The correct answer is pityriasis rosea (choice “b”), a common and very distinctive eruption related to human herpesvirus 6 and 7.
Allergic reaction to methotrexate (choice “a”), while far from unknown, does not resemble pityriasis rosea. It also would not be limited to such a relatively small area.
Pityriasis rosea is often designated as “fungal infection” (choice “c”) by the uninitiated. However, the lesions of dermatophytosis would be round, with a leading scaly edge, and unlikely to be found in this distribution.
Secondary syphilis (choice “d”) is a major item in the pityriasis rosea differential, but it almost always involves the palms and soles and the lesions would be round (not oval) scaly brown papules. Furthermore, assuming we have an honest patient, we’re also missing a source for sexually transmitted infection.
One could hardly ask for a more classic case of pityriasis rosea (PR), which primarily affects patients ages 14 to 40. Alas, that being said, one cannot depend on seeing all these clues in every PR patient.
For example, the herald patch (also known as the mother patch) is missing in at least half of cases. In others, the lesions are smaller, sparser, and more papular (especially in young black patients). The condition may even be confined to intertriginous areas (eg, the groin and/or axillae); this is known as inverse PR.

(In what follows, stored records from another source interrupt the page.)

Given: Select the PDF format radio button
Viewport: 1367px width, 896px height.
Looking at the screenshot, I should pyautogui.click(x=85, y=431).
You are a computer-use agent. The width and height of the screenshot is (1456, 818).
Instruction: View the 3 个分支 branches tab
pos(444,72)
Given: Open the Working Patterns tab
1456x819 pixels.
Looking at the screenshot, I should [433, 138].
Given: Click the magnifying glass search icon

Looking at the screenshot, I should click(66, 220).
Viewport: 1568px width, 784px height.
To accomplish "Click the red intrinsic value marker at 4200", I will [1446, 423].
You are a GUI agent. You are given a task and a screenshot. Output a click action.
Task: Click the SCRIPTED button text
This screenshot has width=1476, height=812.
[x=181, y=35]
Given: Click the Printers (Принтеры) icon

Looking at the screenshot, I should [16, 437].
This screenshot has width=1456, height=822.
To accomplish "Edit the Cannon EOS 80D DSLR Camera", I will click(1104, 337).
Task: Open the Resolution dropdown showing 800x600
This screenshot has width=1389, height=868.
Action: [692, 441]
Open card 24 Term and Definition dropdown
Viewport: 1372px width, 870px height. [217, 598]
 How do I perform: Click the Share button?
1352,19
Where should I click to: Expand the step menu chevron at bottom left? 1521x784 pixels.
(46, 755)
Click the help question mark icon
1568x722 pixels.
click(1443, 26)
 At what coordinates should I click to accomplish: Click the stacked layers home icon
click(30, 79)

While salmon-colored scaly lesions are considered a classic presentation, PR can present with darker ovoid macules that have minimal scale and, rarely, become bullous. Involvement above the neck is rare.
What is consistent and dependable among signs of PR is the centripetal scale, seen even in the smallest lesions. This scale is so fine that the old dermatology texts called it “cigarette paper” scale or “scurf.”
After decades of speculation, researchers finally provided strong evidence of the probable cause of PR: replication of human herpesvirus 6 and 7, present in mono-
nuclear cells of lesional skin. Though universally acquired in childhood, these viruses are thought to remain latent until reactivated, leading to viremia.
Itching can be moderately severe in a minority of cases. Most patients, such as this one, are not bothered much by the condition once they understand its self-limited nature. They usually are not happy, however, to learn that it could persist for nine weeks or more, whether treated or not.
UV light exposure can be helpful in hastening PR’s departure, and topical corticosteroids (class III or IV; eg, triamcinolone 0.1% cream) can help control the itching. Neither oral nor topical antihistamines will help, since PR is not a histamine-mediated problem.
If the diagnosis is in doubt, a punch biopsy could at least rule out the more serious items in the differential, which include syphilis, drug rash, and psoriasis. In cases in which fungal origin is a possibility, a quick KOH prep will settle the issue. However, it must be remembered that one doesn’t just “get” a fungal infection. There has to be a source (animal, child), and that source is usually identified with minimal history taking.